In 1798, Kant wrote the following about the French Revolution:

But even if the end viewed in connection with this event should not now be attained, even if the revolution or reform of a national constitution should finally miscarry, or, after some time had elapsed, everything should relapse into its former rut (as politicians now predict), that philosophical prophecy should lose nothing of its force. For this event is too important, too much interwoven with the interest of humanity, and its influence too widely propagated in all areas of the world to not be recalled on any favourable occasion by nations which would then be roused to a repetition of new efforts of this kind…
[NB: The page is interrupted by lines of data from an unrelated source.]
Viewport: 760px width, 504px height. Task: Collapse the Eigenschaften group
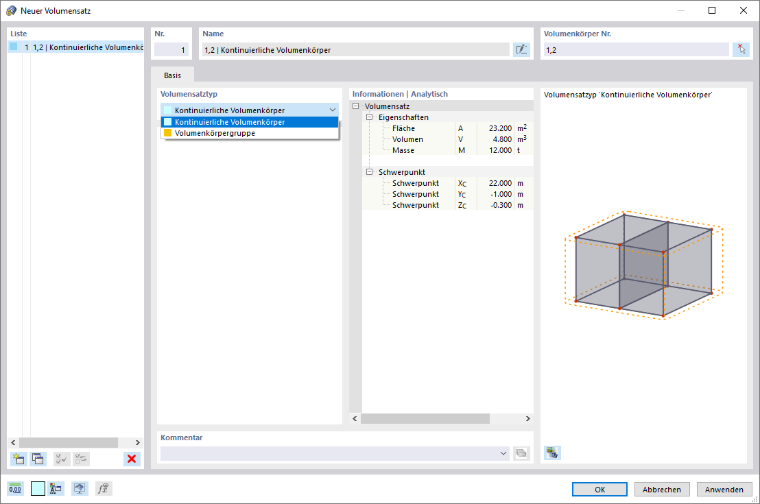[369, 117]
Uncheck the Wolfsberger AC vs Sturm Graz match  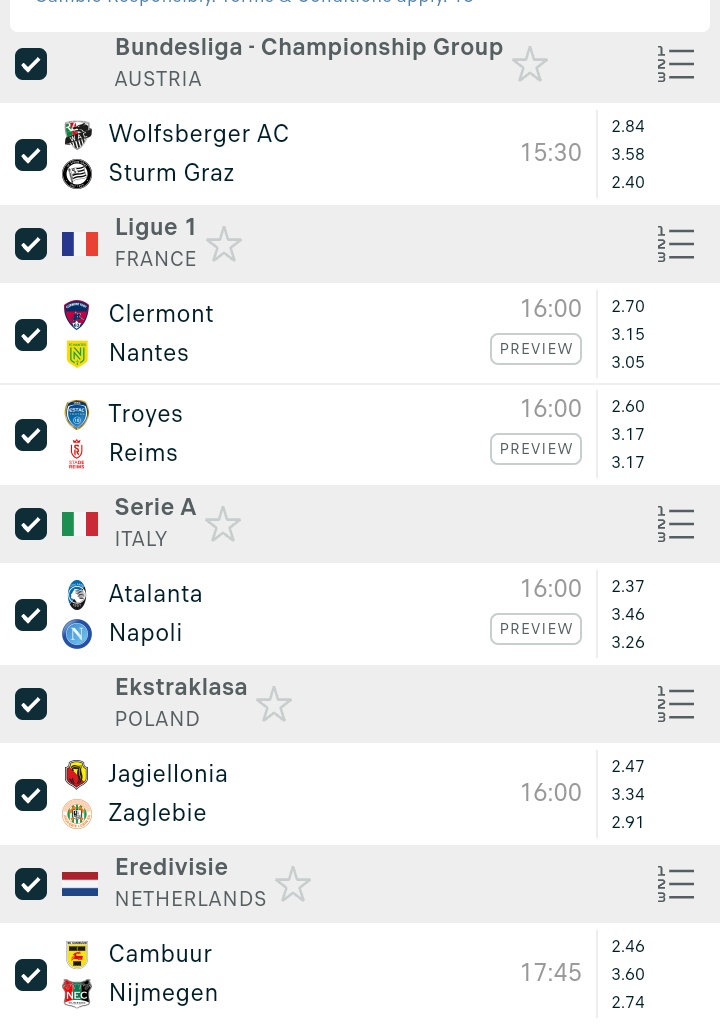tap(31, 154)
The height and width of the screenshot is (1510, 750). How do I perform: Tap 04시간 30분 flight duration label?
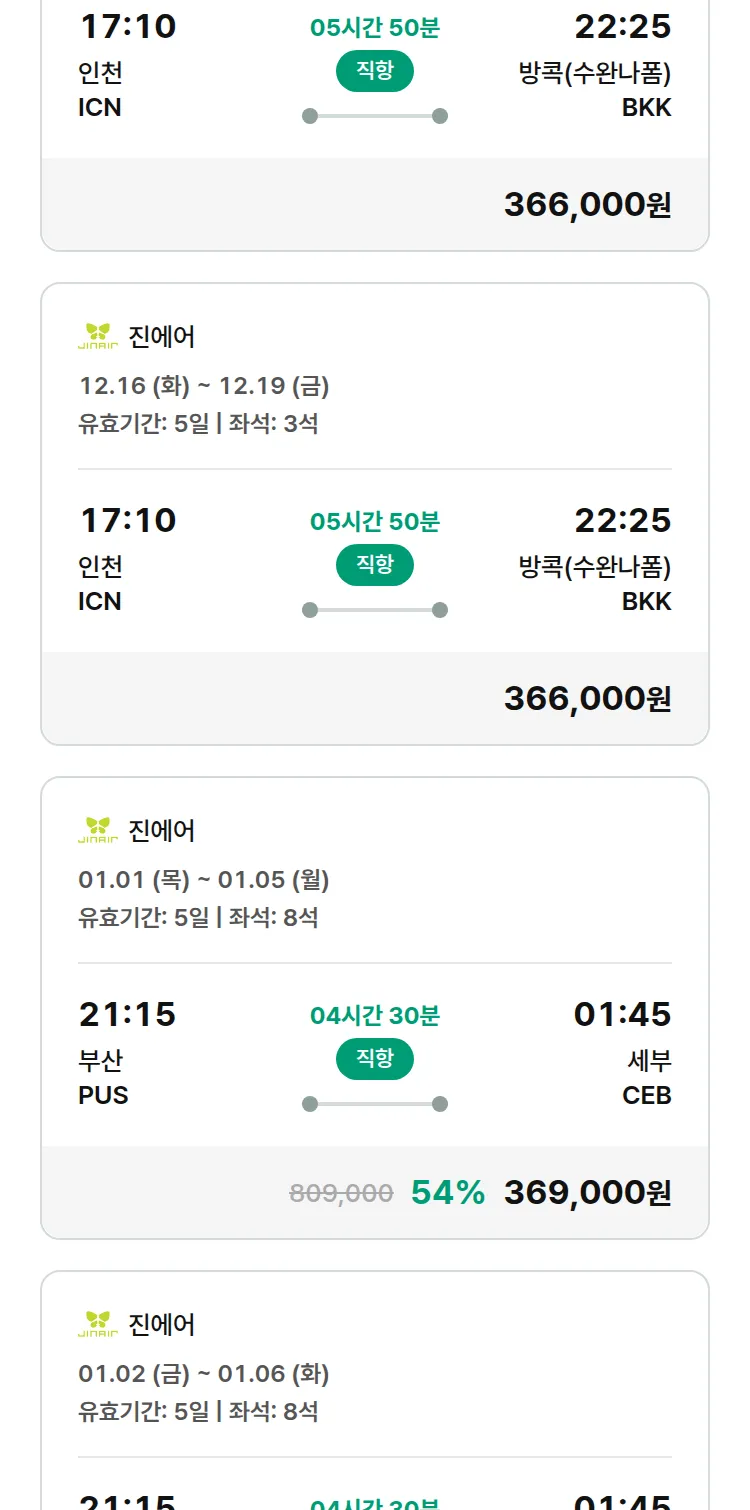point(375,1016)
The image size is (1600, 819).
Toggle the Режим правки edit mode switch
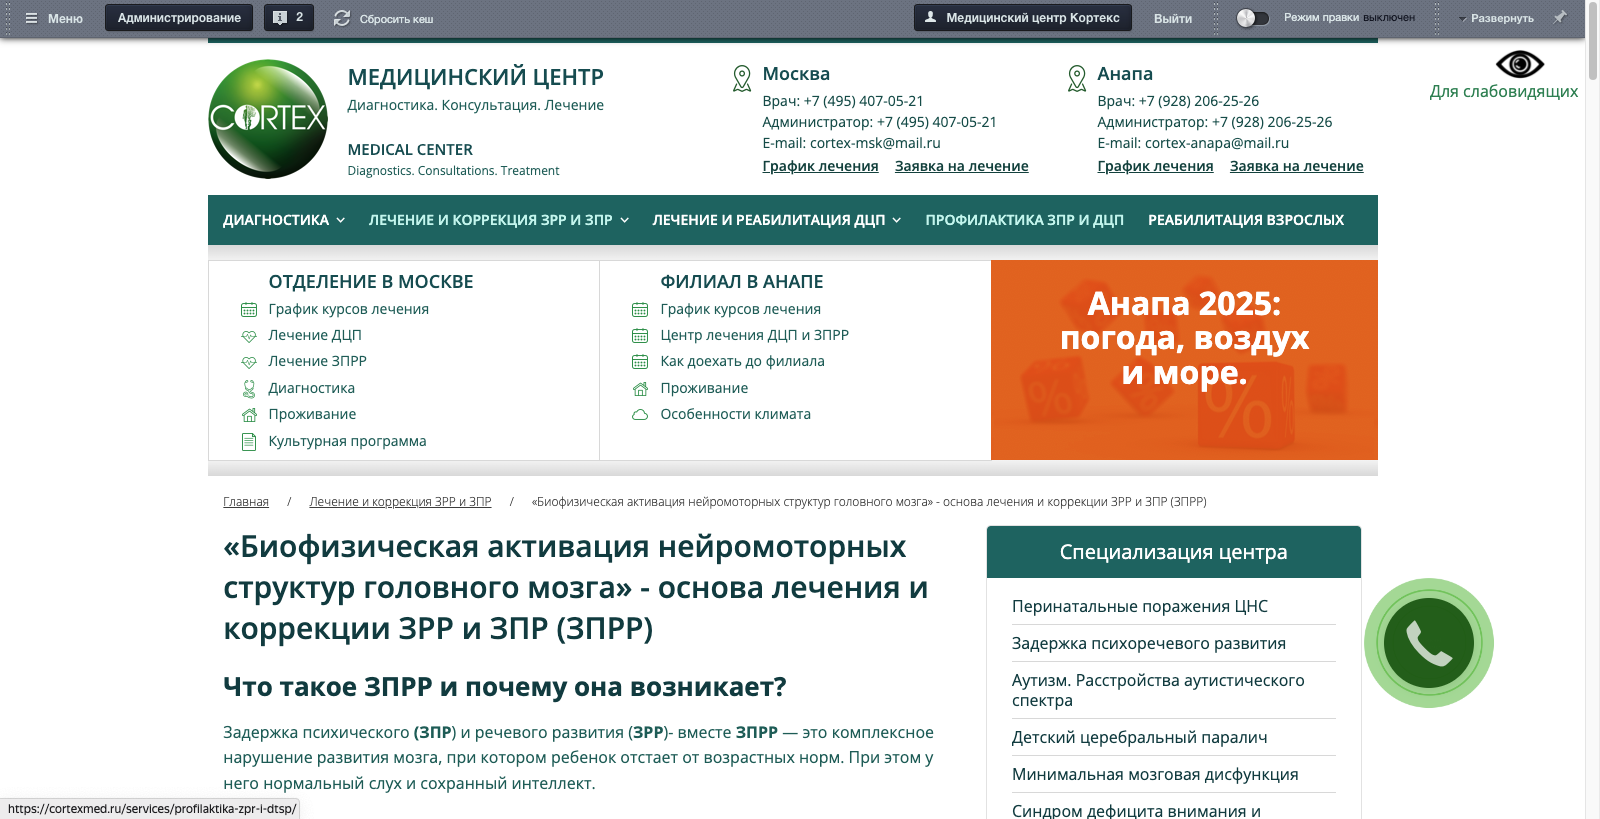1252,18
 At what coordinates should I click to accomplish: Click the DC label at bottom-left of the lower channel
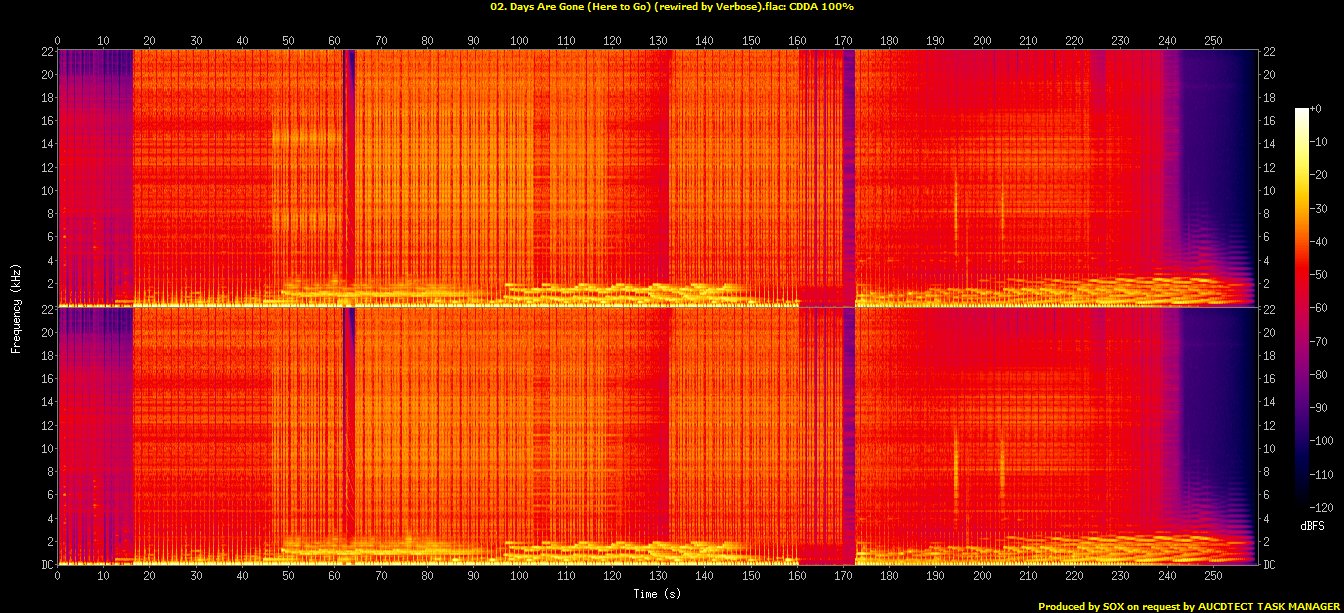[47, 565]
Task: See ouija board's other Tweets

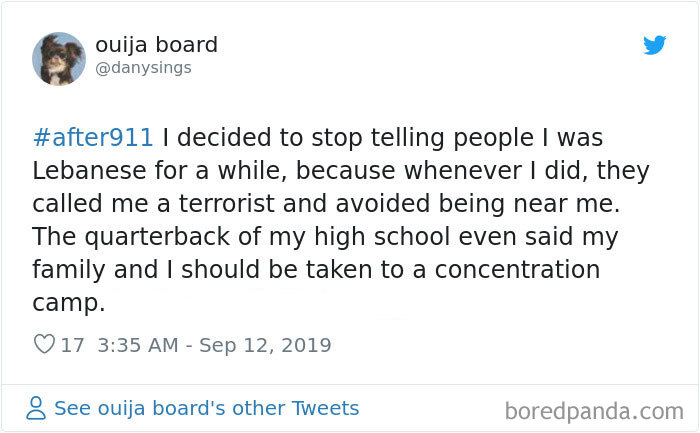Action: pos(206,408)
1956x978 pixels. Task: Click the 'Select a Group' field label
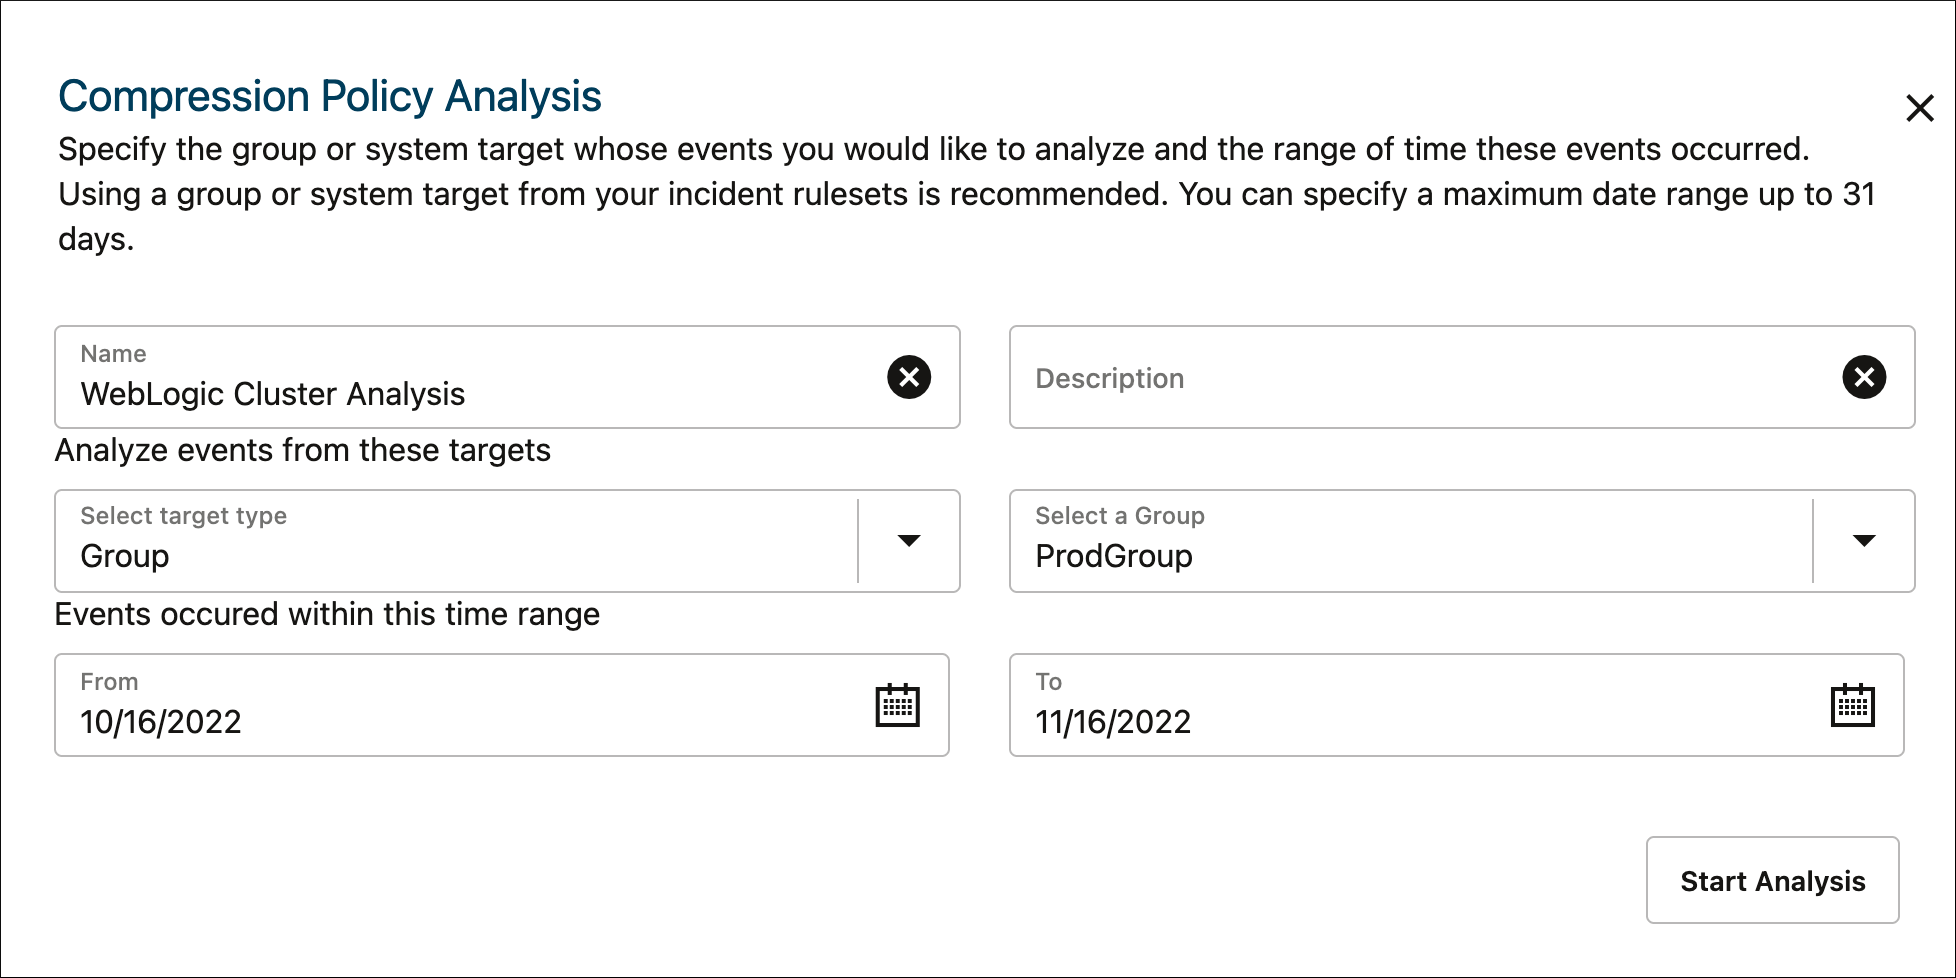tap(1119, 516)
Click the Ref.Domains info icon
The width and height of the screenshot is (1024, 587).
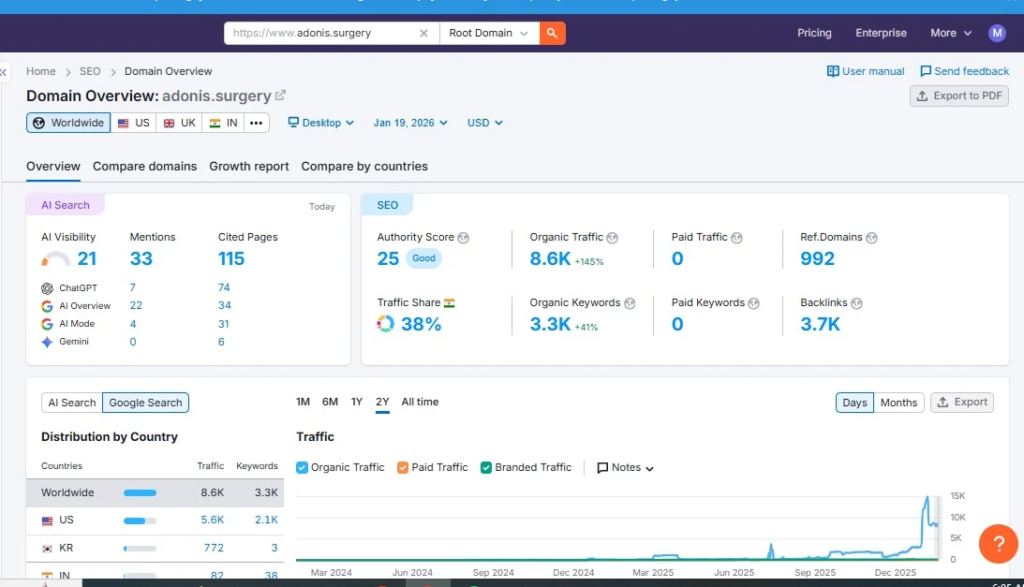click(871, 238)
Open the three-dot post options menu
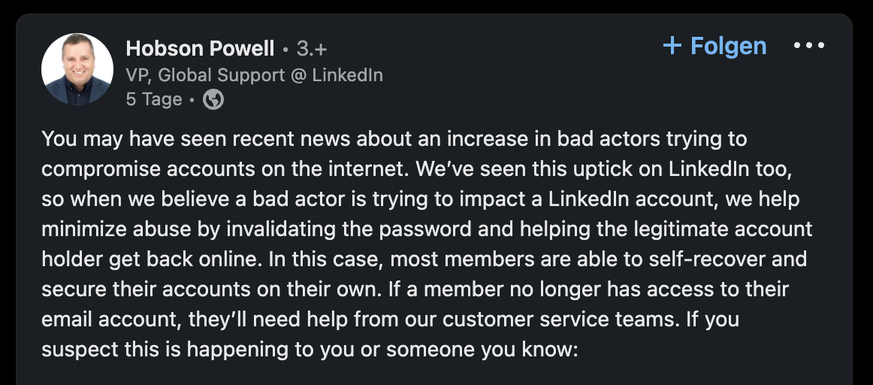 tap(809, 46)
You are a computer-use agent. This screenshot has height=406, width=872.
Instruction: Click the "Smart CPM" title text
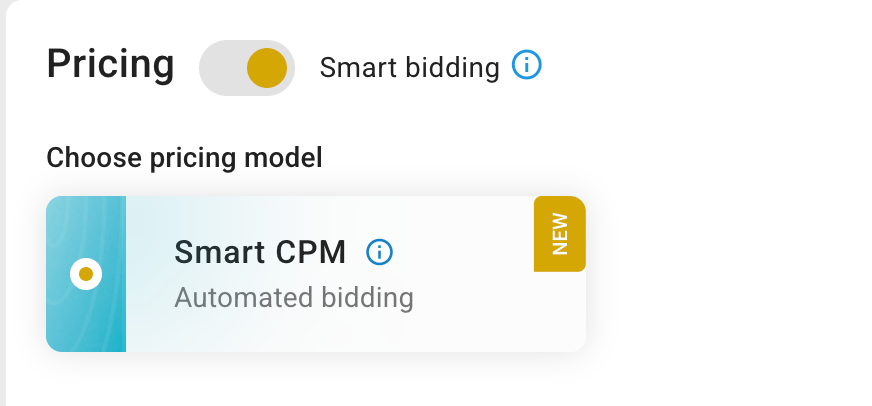[x=260, y=253]
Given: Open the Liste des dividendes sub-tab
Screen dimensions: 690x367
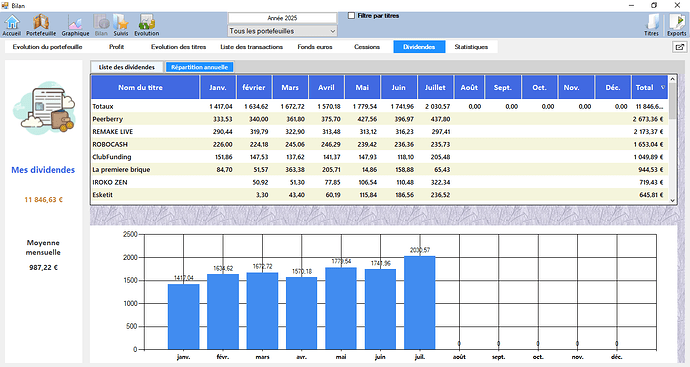Looking at the screenshot, I should [127, 67].
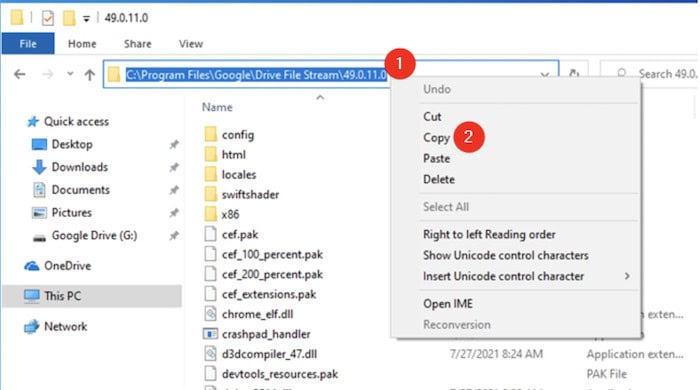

For Kant, the enthusiasm that the1789 Revolution inspired in onlookers was a clear sign of human progress. It revealed a disposition for improvement and a confidence in being able to achieve the fundamental goal of humanity – a republican constitution which would, moreover, prevent offensive war. Even if the upheaval itself proved to be a failure, even if it drowned itself in blood, the Revolution created a permanent fissure in the fabric of time, inscribing itself on the collective memory of history. It was an event which would continue to exist, whose significance would continue to reverberate long after the din of cannons had died away and despite the restoration of reactionary regimes in its wake. It would be a permanent horizon of human progress - something which could be recalled to memory and invoked in subsequent struggles.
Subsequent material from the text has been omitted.